We see that there are 19903 genes detected in 383 cells in this experiment.

We also need sample annotations to give context our cells.

# read in sample annotations
sample_anno <- read.csv("sample_anno.csv")
dim(sample_anno)
## [1] 375   2
head(sample_anno)

Barcode demultiplexing statistics

It’s useful to check the barcode de-multiplexing statistics to get an initial idea of the quality of the sample.

# plot barcode demultiplexing statistics
plot_demultiplex(sce)

Here we see that around 65% of the reads matched to a barcode. We also see that around 23% of samples could be aligned but did not have a barcode match. These values can help identify sequencing failures, contamination and other problems with the experiment.

Plot mapping statistics

We check the mapping statistics to see the profiles of the individual cells in the experiment. In scPipe aligned refers to successful alignment to reference genome while mapped refers to successful mapping to an annotated feature. Therefore aligned_unmapped refers to reads that can be aligned to a position on the genome but the feature annotations do not specify a feature at the aligned position.
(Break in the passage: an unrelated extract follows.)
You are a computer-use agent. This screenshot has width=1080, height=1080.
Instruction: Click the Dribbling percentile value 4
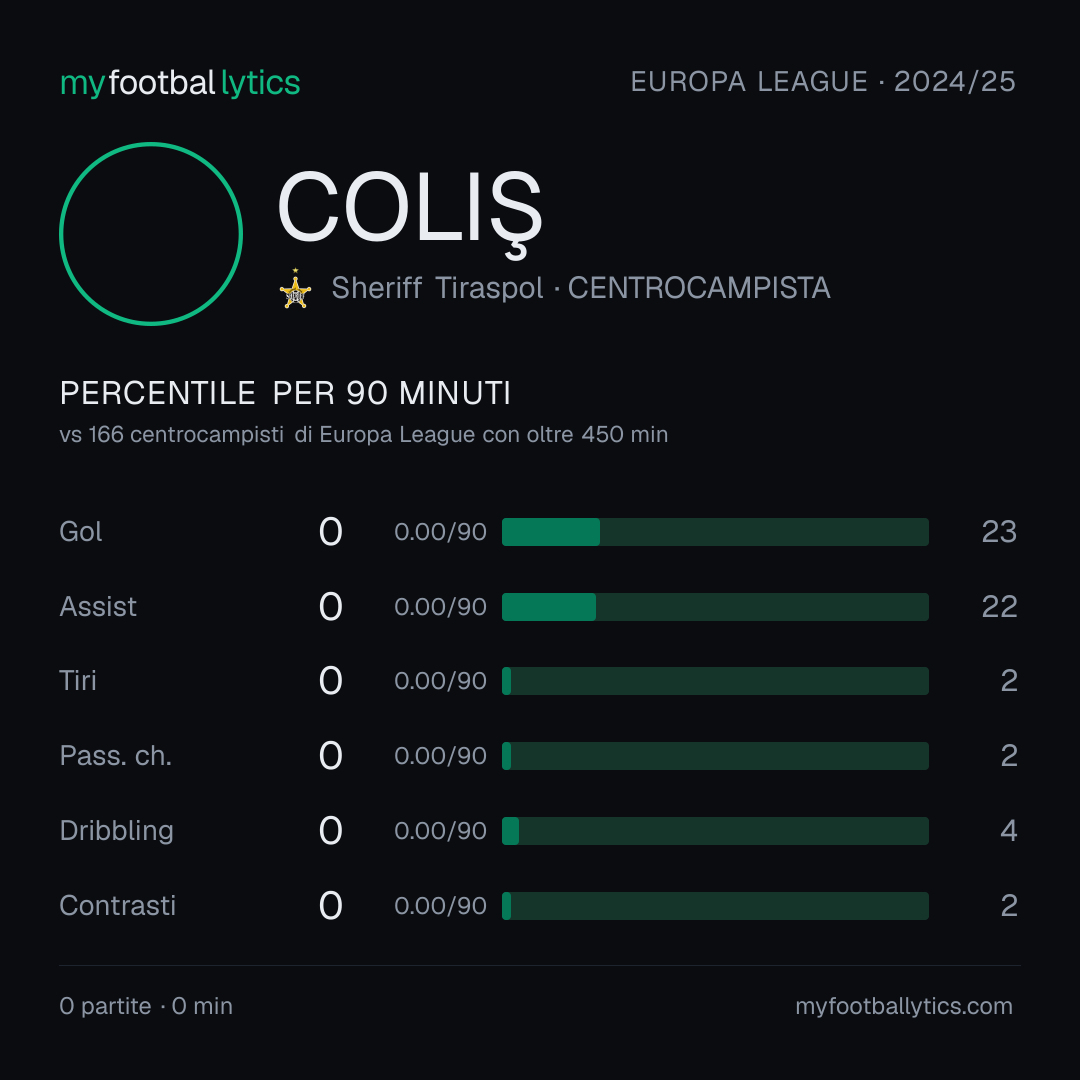click(1008, 831)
plot_mapping(sce, percentage = TRUE, dataname = "sample data")

Filter unannotated samples

We filter out samples that do not have any annotation and remove annotation entries that do not match any detected cells.

# keep only annotated samples by matching sample_ids
annotated_samples <- colnames(sce) %in% sample_anno$cell_id
sce <- sce[, annotated_samples]

# keep only annotation for samples captured
samples_captured <- sample_anno$cell_id %in% colnames(sce)
sample_anno <- sample_anno[samples_captured, ]

Outlier sample detection

With the large number of cells sequenced, it is inevitable that some degraded cells are sequenced. In most situations these cells are not of primary interest and should be filtered out prior to further analysis. It is possible to manually set thresholds for QC metrics to exclude samples. scPipe offers a detect_outlier() function to automatically detect outliers based on QC metrics previously calculated with calculate_QC_metrics(). using the type = "low" option labels the outliers with low QC metrics for exclusion.
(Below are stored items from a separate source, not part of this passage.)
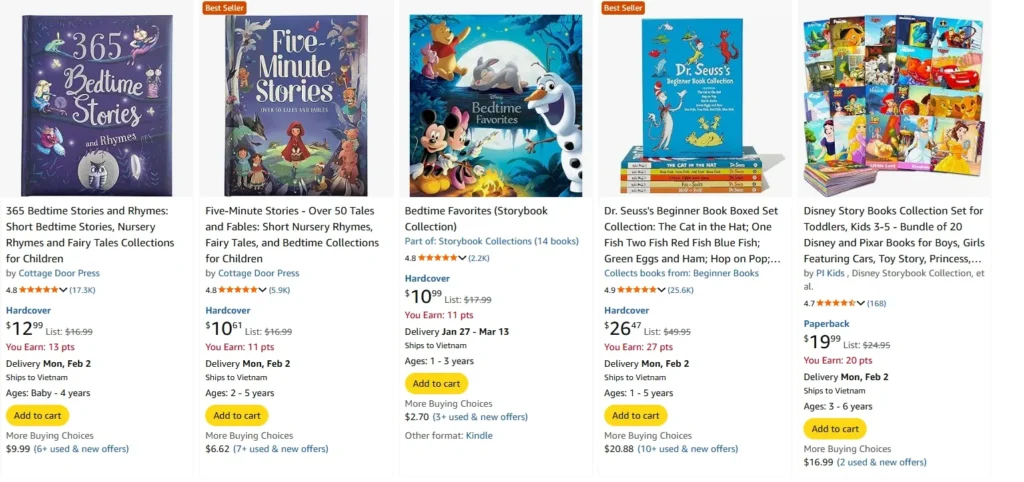Open the 365 Bedtime Stories book cover

coord(97,105)
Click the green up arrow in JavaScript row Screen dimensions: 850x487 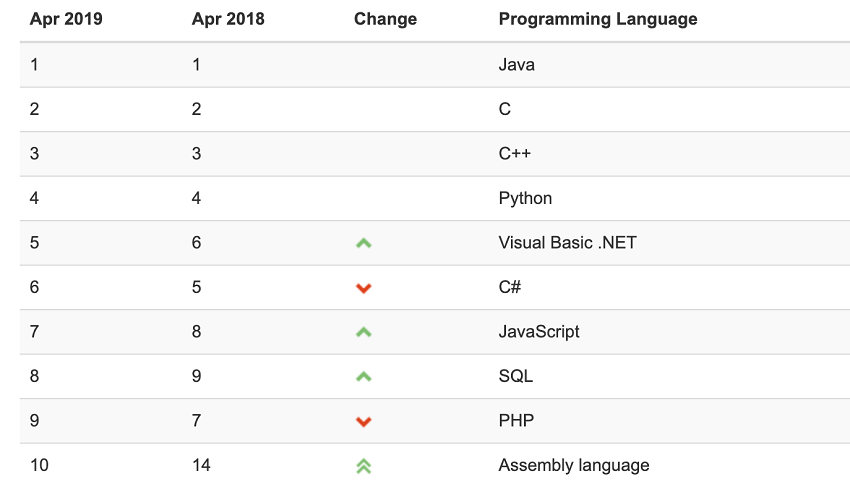click(364, 332)
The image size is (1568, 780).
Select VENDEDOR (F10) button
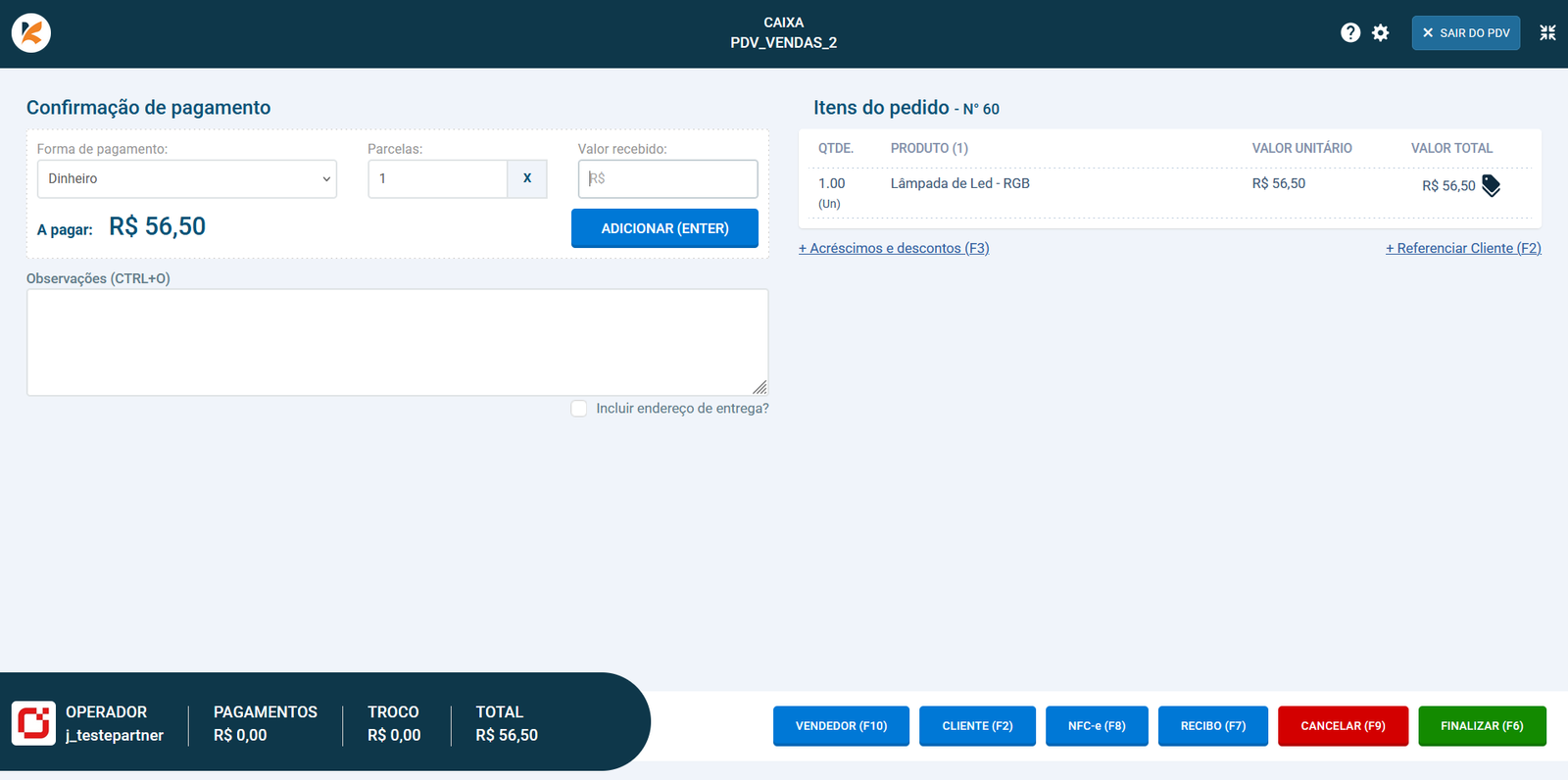[x=841, y=726]
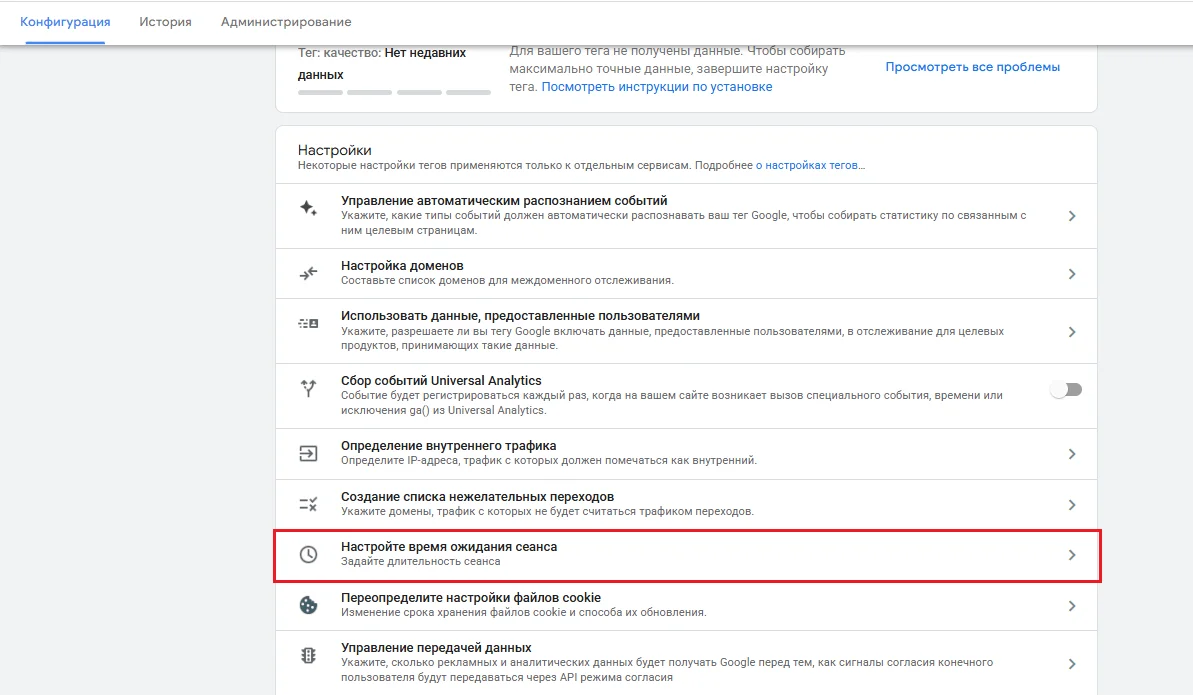
Task: Open the Администрирование tab
Action: (x=286, y=21)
In this experiment there are multiple cell types which may have different QC metric profiles. So to avoid losing an entire cell type to automatic filtering we can filter within batches but assigning the colData(sce)$batch values and setting batch = TRUE in detect_outlier. In this case we have prior knowledge of the cell types so we can use that as our batching group, otherwise some preliminary clustering can be done, for example using the quickCluster() function provided by scran can be used.
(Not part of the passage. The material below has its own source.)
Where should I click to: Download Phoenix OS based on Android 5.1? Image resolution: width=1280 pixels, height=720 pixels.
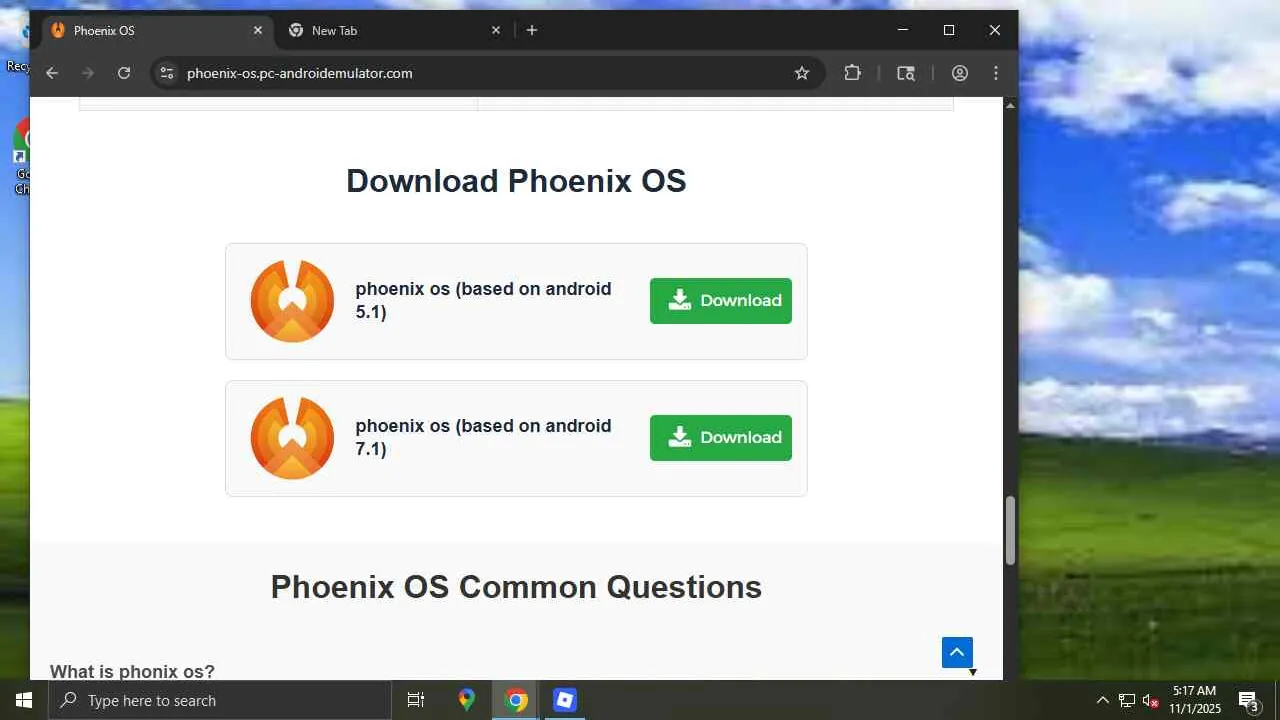(721, 301)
colData(sce)$batch <- factor(sample_anno$cell_type)
# automatic outlier detection based on QC statistics
sce <- detect_outlier(
    sce,
    type = "low",
    batch = TRUE
)

table(QC_metrics(sce)$outliers)
## 
## FALSE  TRUE 
##   359    15

We see that the automatic algorithm has identified 16 outliers. Below we inspect the difference between QC metrics between the cells labelled as outliers and the remaining cells. The emerald coloured values represent the outliers and the salmon coloured values represent the samples to be kept. It is important to inspect these plots as an overview of the automatic outlier detection. Across the the diagonal are density plots, on the upper triangle are correlation values and on the lower triangle are classic pairs plots. The right column shows box-plots of the QC metrics.

# plot summary statistics of outlier detection
plot_QC_pairs(sce)

The two most useful metrics are genes detected and total counts. We see that both these values are visibly lower in the outlier marked samples. As we are happy with these filtering results we can later remove these samples with remove_outliers(). Before we remove the outliers we will attach our sample annotations to the colData().

# add sample annotation to colData(sce)
# colData(sce) requires DataFrame objects but dplyr and tibble operations only
# work on data.frame objects, some conversion is required
colData(sce) <- colData(sce) %>%
    data.frame %>%
    rownames_to_column("cell_id") %>%
    DataFrame

colData(sce) <- inner_join(
    colData(sce) %>% data.frame, 
    sample_anno %>% data.frame
) %>% DataFrame

# ensure rownames of colData is the same as colnames of sce
rownames(colData(sce)) <- colData(sce)$cell_id
row_ord <- match(colnames(sce), rownames(colData(sce)))
colData(sce) <- colData(sce)[row_ord, ]

# remove outlier samples
sce <- remove_outliers(sce)
dim(sce)
## [1] 19903   359

At this point we have just under 20,000 genes and 358 cells.

Gene filtering

Up to this point our genes have been encoded in EMSEMBL IDs, gene symbols are usually more informative for researchers and so we convert the rownames of our counts matrix into gene symbols. We then use calculateQCMetrics() to compute scater specific QC metrics.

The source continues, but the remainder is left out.